I know that was in square brackets, but it was like getting kicked in the balls.



[The real gimmick is that each time we reach an intersection we have to do some bullshit to get past. First off is a switch.]



[Then a fire blocking a switch.]



[Then a huge gap with a target on the other side.]



[Then a switch covered in brambles.]



[And we finally reach the end.]



[This room is deceptively simple. Well, it is simple, but it's still fucking annoying. Basically, you have to shoot the targets in order. They are, starting from the left: dawn, noon, sunset. Obviously, you shoot them in that order. The problem is two-fold: first, the thing rotates in the opposite direction, so even if you could aim fast enough, you still have to wait for the damned thing to do a full rotation to hit them. Second, the fucking thing gets faster, which, when combined with the stupid controls makes maintaining your aim as you time your shots really fucking tedious.]
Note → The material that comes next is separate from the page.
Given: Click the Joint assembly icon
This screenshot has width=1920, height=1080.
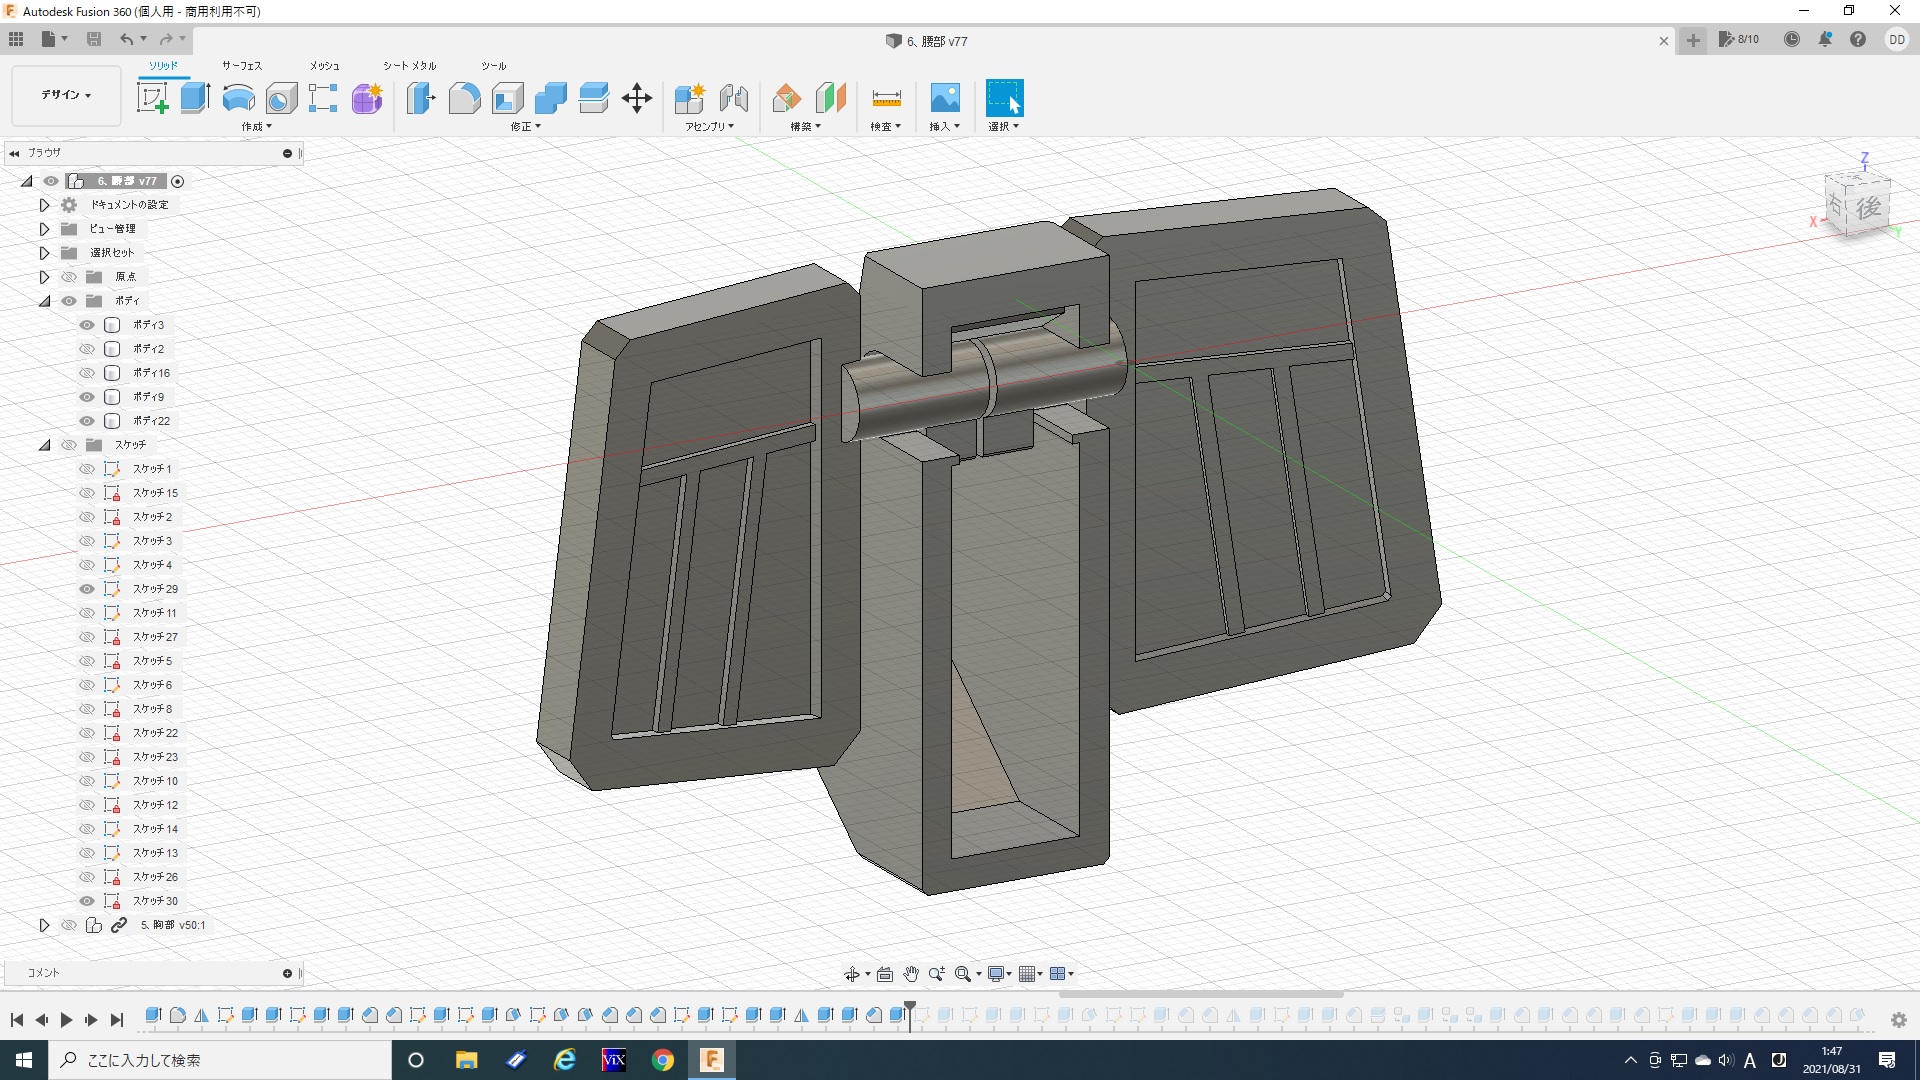Looking at the screenshot, I should [733, 98].
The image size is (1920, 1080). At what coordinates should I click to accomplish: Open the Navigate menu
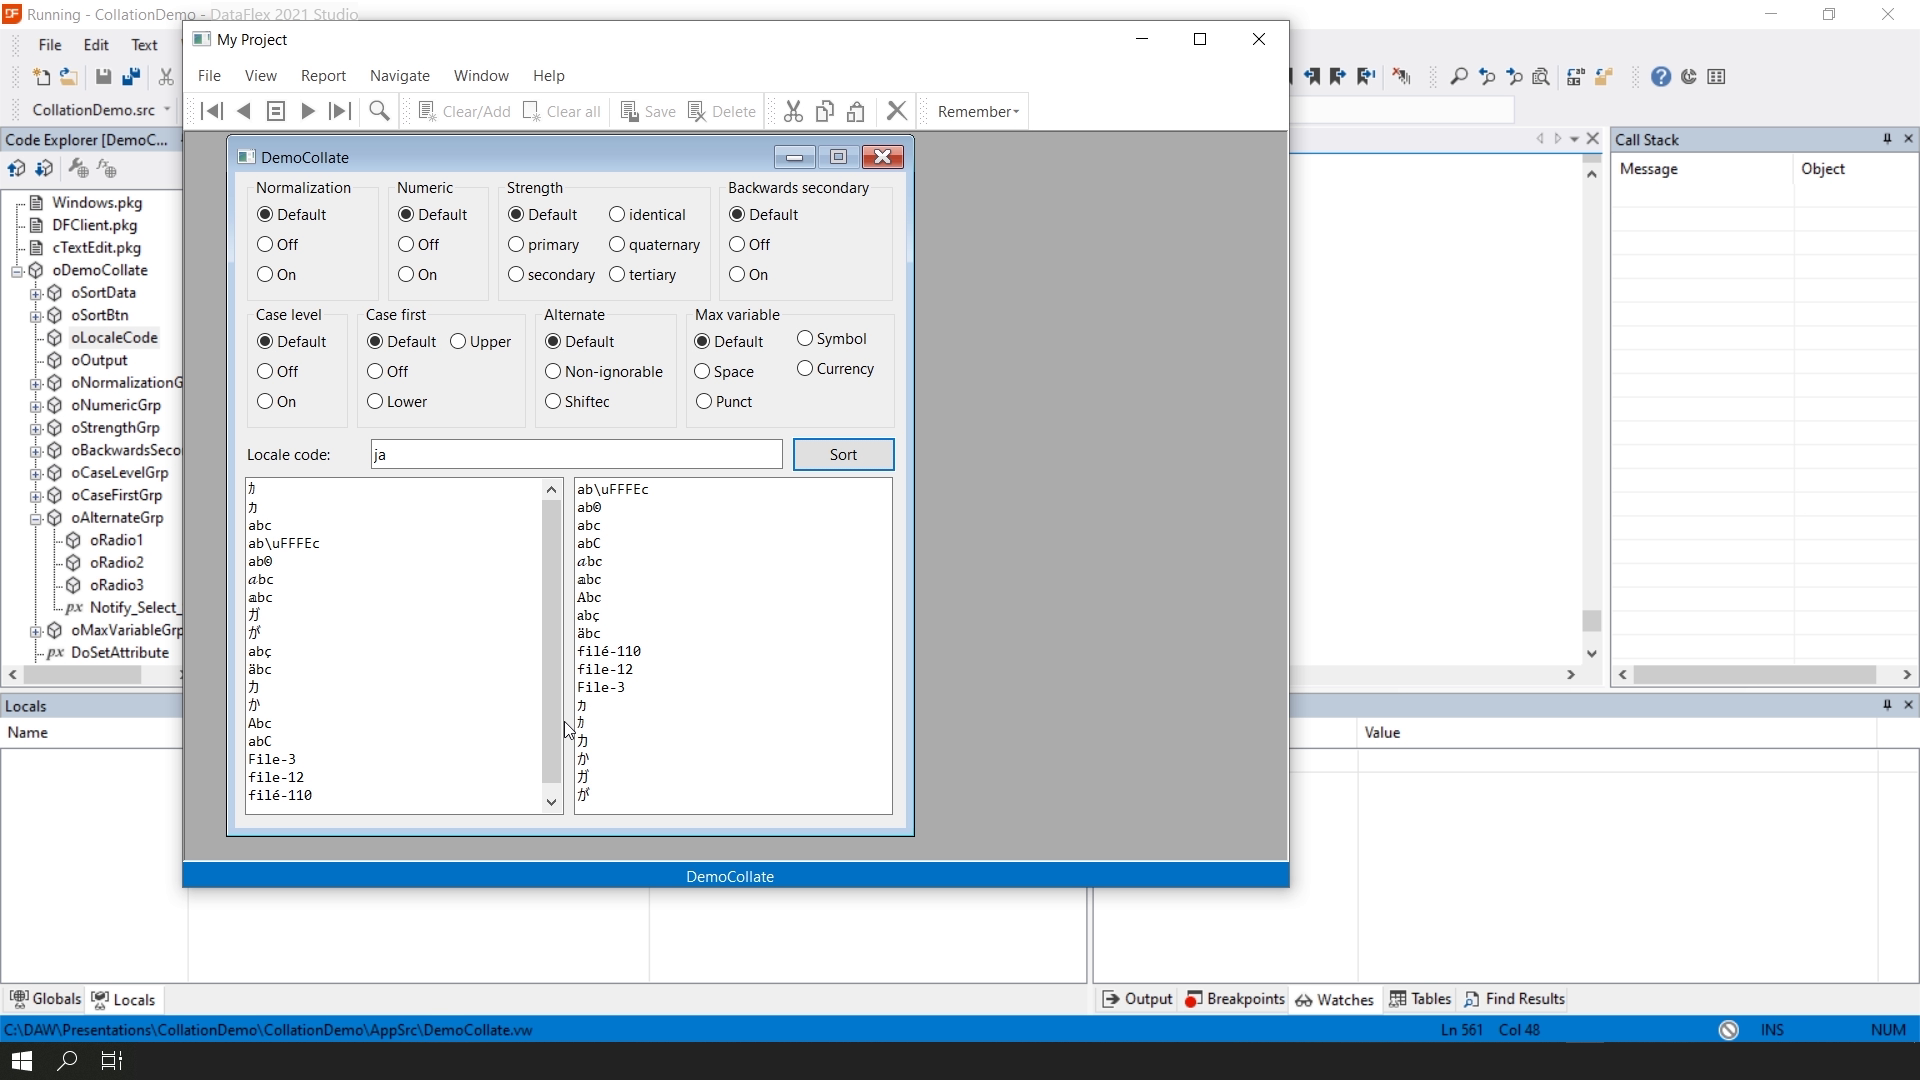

[A transparent bridge materializes and some dragon heads shoot fire at us, but when we ignore them we get a Sun Stone.]



[On the other side we get more block puzzles.]



[And more awesome expressions.]

Fuck you.



[Below the pyramid we find a new puzzle. The grates lower themselves after set amounts of time. It's not as simple as just waiting and walking across, though.]



[As soon as you stand on a tile it loosens. After about two or three seconds, it plummets into the abyss, whether you're on it or not. The puzzle, then, is a matter of standing on a tile just long enough to not get killed while also not destroying all the tiles so you actually have something to stand on when the gate finally drops.]



It's never this easy.

Couldn't have put it better myself.



[See the sparkles? They're a wall. As you move around the room they define a maze. The maze even uses some of the tiles again as part of a different section of the path, which just makes it more confusing. Not too hard, though.]



[Not that easy, though.]



[More of the same. This time we've got the phases of the moon. Start with the crescent, then the half moon, then the full moon. It is rotating the right direction this time, but it still speeds up way too fast for it to be possible.]



[The Moon Stone is our reward.]



[We plop the stones into the pedestals back where we first met the King and...]



[...we find the entrance.]

Great, more fucking barrels.



[We're so close I can fucking taste the stupidity.]